From the default home page, you have access to the photos, movies and music in the predefined shares that are published by the Twonky DLNA media server. And, if you enable the iTunes server, shared content as well as playlists and ratings will also appear in iTunes under “Shared”.
The NSA325 iTunes server publishes to iTunes, if enabled
If you click on the Music icon, you’ll discover that you can view the published music by Folder, Artist, All or by the current playlist. Missing, however, is the ability to view by Album or Genre.
Clicking on the Music icon reveals your sorting choices
Similarly, if you click on Photo, your choices are Folder, Date or all. Typically, you’ll use the folder view. The image below shows the thumbnail view of a subfolder. If you click on an image, you can view it or start a slide show. Your slide show can be within a window or full screen. If enabled, you can also use the “Ken Burns” zooming view for your slideshows.
Browser-based thumbnail view of DLNA published photos
For video, you can only browse by folder. If you use the file browser feature, you can download, upload, rename, delete files and folders and create folders from a web browser. Mobile features are also available for your Android or iOS device if you install the Polkast application on the NSA325 and install a Polkast client on your mobile device. (We reviewed Polkast for Windows last year.)
We always like to do a drive pull test to see how a NAS handles a sudden “disk failure”. While normally I plan the event, in this case, it happened somewhat accidentally. I tipped the device forward onto the front panel to inspect for an FCC label. The drives aren’t mechanically locked into place and one of the drives disengaged and its corresponding red light illuminated. It looked like the weight of the drive was sufficient to pull it out of the SATA slot.

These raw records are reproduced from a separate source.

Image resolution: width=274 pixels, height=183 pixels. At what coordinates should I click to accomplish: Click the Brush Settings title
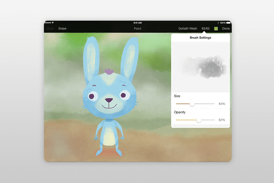[x=201, y=37]
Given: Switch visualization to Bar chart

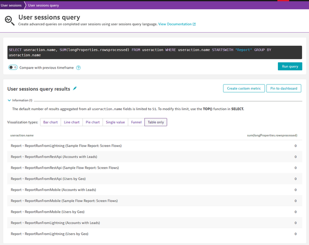Looking at the screenshot, I should click(50, 122).
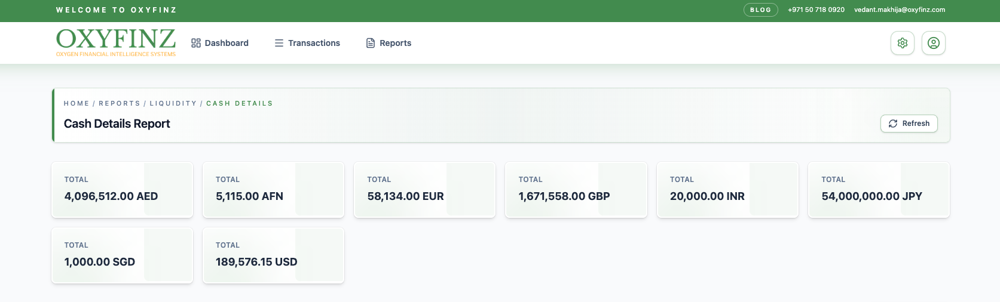Click the OXYFINZ logo
Screen dimensions: 1000x302
click(116, 42)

I reinserted the drive and its drive status light returned green. Curiously, there was no visual indication that there was a disk problem or that the RAID was running in a degraded condition. So I logged back in and found the Storage page showing"Unknown" for disk 1. I tried to shut down the device through the UI, but it didn’t shut down, so I pressed the power button and it finally gracefully shut itself down.

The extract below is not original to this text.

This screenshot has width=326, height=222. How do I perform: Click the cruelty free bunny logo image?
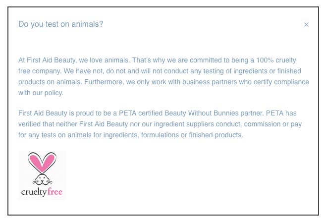click(x=42, y=175)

I can't fault the NSA325 for not recognizing the re-inserted drive - the specs don't say that drives are hot-swappable, but it would be nice if they were.
After reinserting the disk "hot", its status appeared as "Unknown"
I powered up again, and both the status page and the storage page showed the RAID as degraded. You have to manually start the repair. There is no front panel light showing that the RAID is degraded or that the array is being rebuilt. Nor is there email notification or an audible alert. Both of these notifications would be easy to implement. The multi colored System LED could change to a different color to indicate a failure and could blink to show rebuild status. Even though I had enabled email logs and "storage" was one of the alerts, I didn't get an alert email. (A test confirmation email did work, however.).
In order to rebuild the array, you have to cycle power and click on the repair icon in the far box under "Action". Though it doesn't show the presence of disk1, the Repair Volume icon only appears if there's a disk in place to rebuild.. The rebuild process took about 4 1/2 hours for a RAID 1 array of two 2 TB drives. All my data was intact and I was able to continue to access the shares during rebuild.
You have to manually restart the RAID rebuild by clicking on the repair icon.
Here's the status page showing the rebuild progress after 2:02 of rebuild time. While initially the CPU utilization hovered near 100%, as it did for intense file copies, after the process started running for awhile, the utilization droppe off. Without seeing process details on the CPU utilization, however, it's hard to know what other processes are running that might be consuming the CPU.